Agent says Pierre Thomas has gotten one offer from Saints since Super Bowl
By Brett Martel, APWednesday, June 9, 2010
Agent: Thomas, Saints far apart
NEW ORLEANS — The New Orleans Saints have made one long-term contract offer to Pierre Thomas since the Super Bowl, and the value was not close to what the club’s leading running back was seeking, Thomas’ agent said.
“The Saints have refused to negotiate with us. They’ve given us one proposal,” agent Lamont Smith said Wednesday. “Pierre made the NFL minimum (salary) the last three years and was their leading rusher the last two. He made all the plays necessary. … He’s done all the right things. He played his (first) contract out.”
The Saints generally do not discuss ongoing negotiations, and when asked to respond to Smith’s comments, general manager Mickey Loomis said only that Smith “is correct that we are far apart.”

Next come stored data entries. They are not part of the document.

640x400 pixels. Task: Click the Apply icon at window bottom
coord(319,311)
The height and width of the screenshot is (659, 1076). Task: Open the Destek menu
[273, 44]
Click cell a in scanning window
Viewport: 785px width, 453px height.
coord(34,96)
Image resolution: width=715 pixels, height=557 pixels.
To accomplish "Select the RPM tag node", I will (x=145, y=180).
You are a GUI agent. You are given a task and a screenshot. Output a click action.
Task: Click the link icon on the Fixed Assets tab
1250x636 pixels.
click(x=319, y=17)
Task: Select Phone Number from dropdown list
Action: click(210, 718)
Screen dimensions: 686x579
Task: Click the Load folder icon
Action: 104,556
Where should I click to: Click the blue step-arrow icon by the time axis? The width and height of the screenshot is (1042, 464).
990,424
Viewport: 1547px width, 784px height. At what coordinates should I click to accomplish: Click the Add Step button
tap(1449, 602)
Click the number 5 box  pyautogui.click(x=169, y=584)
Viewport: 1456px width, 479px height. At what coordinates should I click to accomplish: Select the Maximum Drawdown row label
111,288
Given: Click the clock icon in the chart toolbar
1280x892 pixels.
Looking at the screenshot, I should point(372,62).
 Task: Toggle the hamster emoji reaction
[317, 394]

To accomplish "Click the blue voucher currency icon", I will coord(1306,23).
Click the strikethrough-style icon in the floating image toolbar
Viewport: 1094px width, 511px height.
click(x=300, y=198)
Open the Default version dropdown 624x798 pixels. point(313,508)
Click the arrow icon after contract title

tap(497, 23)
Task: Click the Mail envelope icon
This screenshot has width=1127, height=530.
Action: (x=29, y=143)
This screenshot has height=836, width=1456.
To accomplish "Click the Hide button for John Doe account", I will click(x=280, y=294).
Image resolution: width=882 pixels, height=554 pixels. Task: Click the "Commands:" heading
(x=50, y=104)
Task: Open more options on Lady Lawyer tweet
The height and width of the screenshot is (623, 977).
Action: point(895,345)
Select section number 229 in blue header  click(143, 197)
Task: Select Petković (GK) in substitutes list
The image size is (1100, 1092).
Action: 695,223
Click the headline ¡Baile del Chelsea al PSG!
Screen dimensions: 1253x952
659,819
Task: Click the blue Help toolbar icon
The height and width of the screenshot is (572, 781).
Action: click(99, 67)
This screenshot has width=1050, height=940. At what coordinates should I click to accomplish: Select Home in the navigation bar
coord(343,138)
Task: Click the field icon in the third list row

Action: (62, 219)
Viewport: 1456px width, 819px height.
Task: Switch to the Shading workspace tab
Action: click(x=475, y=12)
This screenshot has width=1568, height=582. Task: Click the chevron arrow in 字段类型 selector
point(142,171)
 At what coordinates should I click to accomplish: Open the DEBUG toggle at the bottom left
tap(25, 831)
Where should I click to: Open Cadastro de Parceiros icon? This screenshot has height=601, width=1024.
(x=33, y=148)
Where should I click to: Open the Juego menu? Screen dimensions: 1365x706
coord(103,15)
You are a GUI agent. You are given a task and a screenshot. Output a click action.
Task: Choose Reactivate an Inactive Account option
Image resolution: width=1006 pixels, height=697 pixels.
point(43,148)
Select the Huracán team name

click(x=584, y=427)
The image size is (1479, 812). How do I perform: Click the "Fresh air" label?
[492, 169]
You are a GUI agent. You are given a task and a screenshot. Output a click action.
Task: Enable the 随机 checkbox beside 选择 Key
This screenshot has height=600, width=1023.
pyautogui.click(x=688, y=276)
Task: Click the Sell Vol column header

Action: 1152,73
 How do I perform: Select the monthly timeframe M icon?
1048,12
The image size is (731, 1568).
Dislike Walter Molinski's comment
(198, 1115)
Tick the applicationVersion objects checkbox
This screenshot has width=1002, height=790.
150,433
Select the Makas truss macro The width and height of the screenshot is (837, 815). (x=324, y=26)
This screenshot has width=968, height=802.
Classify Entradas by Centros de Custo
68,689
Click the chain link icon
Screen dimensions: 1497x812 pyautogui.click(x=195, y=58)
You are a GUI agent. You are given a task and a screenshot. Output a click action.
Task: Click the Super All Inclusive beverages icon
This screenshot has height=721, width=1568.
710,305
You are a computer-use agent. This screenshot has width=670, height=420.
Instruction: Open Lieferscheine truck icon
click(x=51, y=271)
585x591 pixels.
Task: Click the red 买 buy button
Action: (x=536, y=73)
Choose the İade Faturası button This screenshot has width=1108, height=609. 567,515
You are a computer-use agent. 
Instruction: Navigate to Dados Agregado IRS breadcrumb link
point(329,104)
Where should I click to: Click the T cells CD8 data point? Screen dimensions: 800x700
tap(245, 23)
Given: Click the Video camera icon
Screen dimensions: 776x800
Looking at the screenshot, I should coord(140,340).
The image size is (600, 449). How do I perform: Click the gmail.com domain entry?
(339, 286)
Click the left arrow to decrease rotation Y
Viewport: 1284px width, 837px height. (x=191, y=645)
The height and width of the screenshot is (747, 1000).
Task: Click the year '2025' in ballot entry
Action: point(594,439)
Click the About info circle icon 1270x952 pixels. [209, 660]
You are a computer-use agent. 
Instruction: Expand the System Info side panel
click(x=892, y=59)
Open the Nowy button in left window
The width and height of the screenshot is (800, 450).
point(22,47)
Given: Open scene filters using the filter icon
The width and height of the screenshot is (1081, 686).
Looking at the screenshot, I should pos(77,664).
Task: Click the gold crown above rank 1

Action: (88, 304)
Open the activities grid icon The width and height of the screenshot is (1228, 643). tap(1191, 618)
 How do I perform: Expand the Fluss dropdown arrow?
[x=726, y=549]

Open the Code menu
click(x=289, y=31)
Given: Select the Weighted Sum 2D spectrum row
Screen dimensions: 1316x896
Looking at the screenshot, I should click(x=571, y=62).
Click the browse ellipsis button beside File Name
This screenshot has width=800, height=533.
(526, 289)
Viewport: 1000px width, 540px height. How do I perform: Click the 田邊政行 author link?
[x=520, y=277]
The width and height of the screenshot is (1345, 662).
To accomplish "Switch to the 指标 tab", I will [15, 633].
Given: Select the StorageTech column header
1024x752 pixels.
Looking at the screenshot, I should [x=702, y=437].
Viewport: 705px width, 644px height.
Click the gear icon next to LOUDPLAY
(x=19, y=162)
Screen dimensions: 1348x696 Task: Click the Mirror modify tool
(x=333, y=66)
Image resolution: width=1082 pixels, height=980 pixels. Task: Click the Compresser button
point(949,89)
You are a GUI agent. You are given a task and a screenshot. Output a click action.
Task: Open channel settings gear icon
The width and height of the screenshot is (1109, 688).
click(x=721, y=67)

Thomas, who signed a three-year contract with the Saints as an undrafted rookie in 2007, is a restricted free agent. The Saints tendered him a one-year offer of about $1.7 million. Because the period when Thomas could sign more lucrative offers from other teams has passed, the Saints have Thomas’ rights for 2010.
Thomas wants a longer extension worth far more than the lone multiyear offer New Orleans has made so far, which was the reason he skipped the Saints’ mandatory minicamp last weekend and has remained absent for voluntary practices.
Thomas led the Saints in yards rushing (793) and rushing touchdowns (six) last season and also had 302 yards and two TDs receiving. He then scored a 38-yard touchdown on a screen pass in the NFC championship game against Minnesota and added a 16-yard score on a screen in New Orleans’ Super Bowl triumph over Indianapolis.
His 1,095 yards and eight touchdowns from scrimmage in 2009 compared favorably to Reggie Bush’s 725 yards and eight TDs from scrimmage. Bush is slated to earn around $8 million next season.
Smith declined to specify what Thomas expects to be paid, but he said the figure is not in the realm of the more than $8 million per year that St. Louis star running back Steven Jackson could earn over the life of his six-year contract he signed in 2008.
Smith would not specify what the Saints had offered Thomas so far, but when asked if it was as much as the three-year, $11 million deal the Philadelphia Eagles recently reached in March with fullback Leonard Weaver, Smith said, “No.”
Because Thomas has not signed his tender, he cannot be fined for missing mandatory practices and could become a training camp holdout if the two sides do not start moving closer soon.
“The reality is with running backs, he’s in the prime of his career,” Smith said of Thomas, who’ll be 26 in December. “Running backs have some of the shortest careers in the NFL and are often let go after they’re 30. If he doesn’t get a big contract when he’s in the prime of his career, then when does he get security?”